_What is needed_: Starting at the line that contains "Click Add icon in Undefined symbols header" and ending at the final line of the entries below, write out each line exactly as it appears, but omit the pictures.

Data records

+++++

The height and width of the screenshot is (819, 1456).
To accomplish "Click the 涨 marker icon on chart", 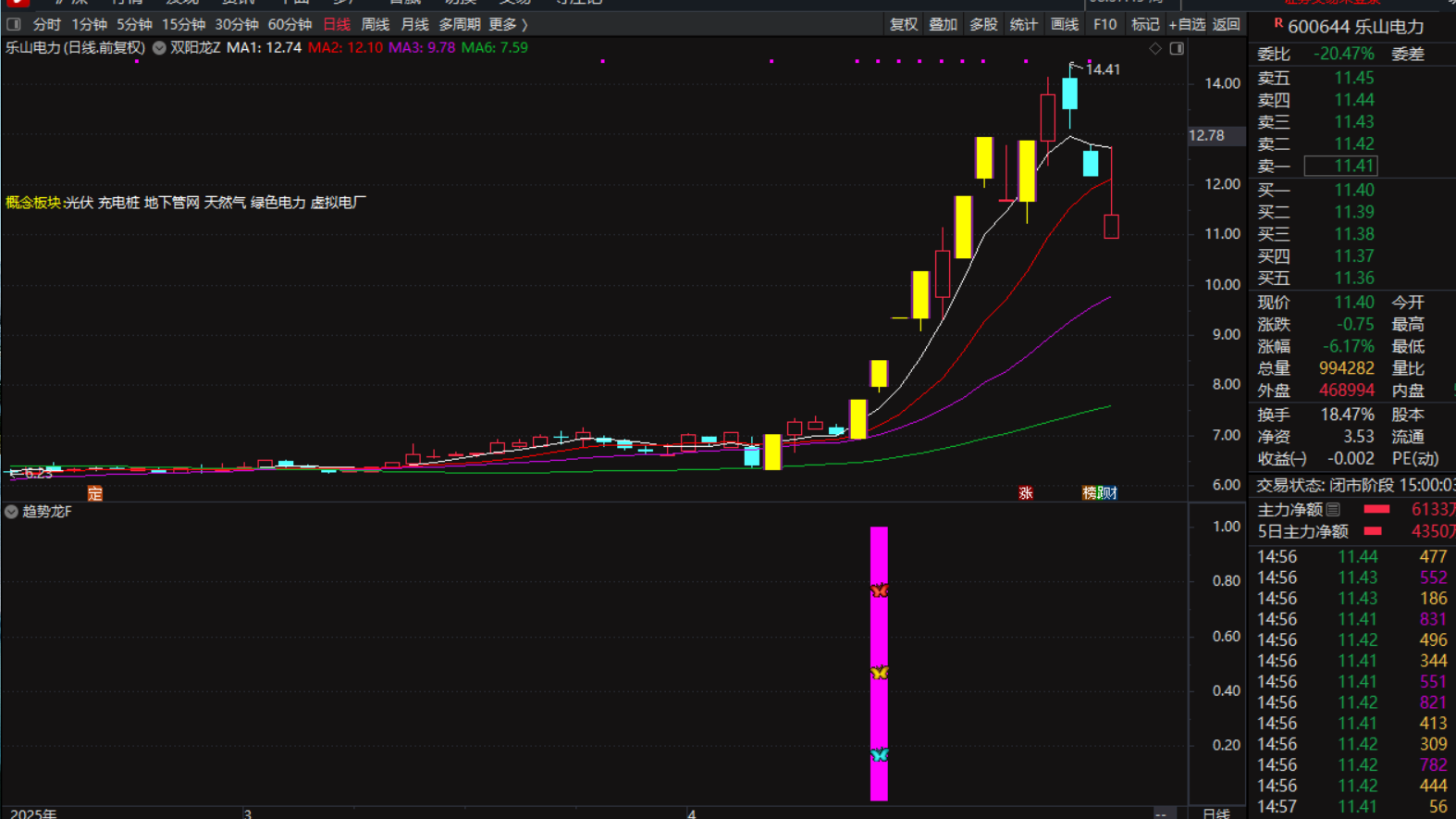I will (x=1025, y=493).

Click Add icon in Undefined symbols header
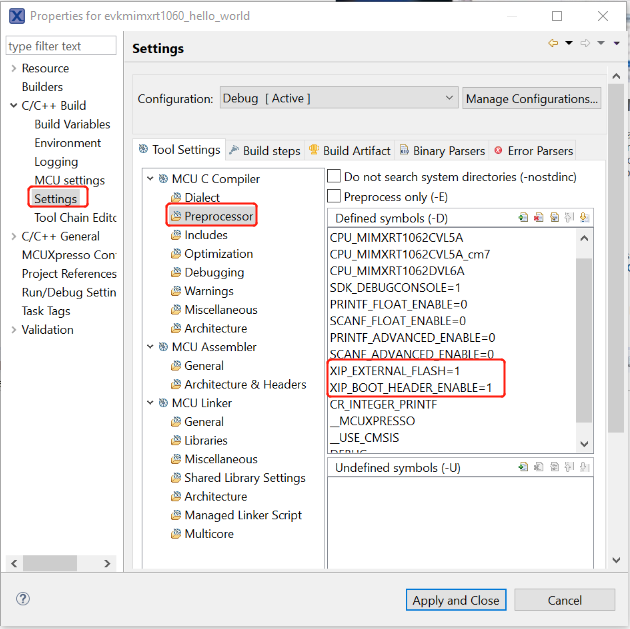[x=523, y=467]
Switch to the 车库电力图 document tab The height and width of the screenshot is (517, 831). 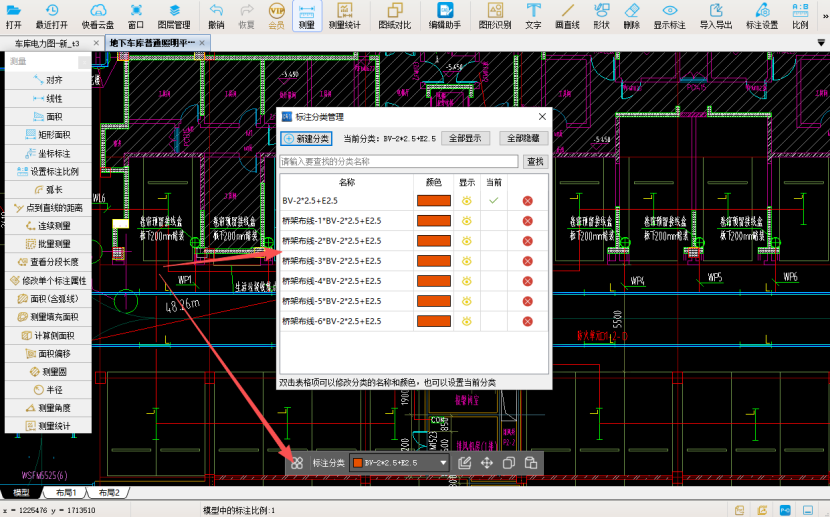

+++++

_Answer box_:
Click Add icon in Undefined symbols header
[x=523, y=467]
Switch to the 车库电力图 document tab The height and width of the screenshot is (517, 831). 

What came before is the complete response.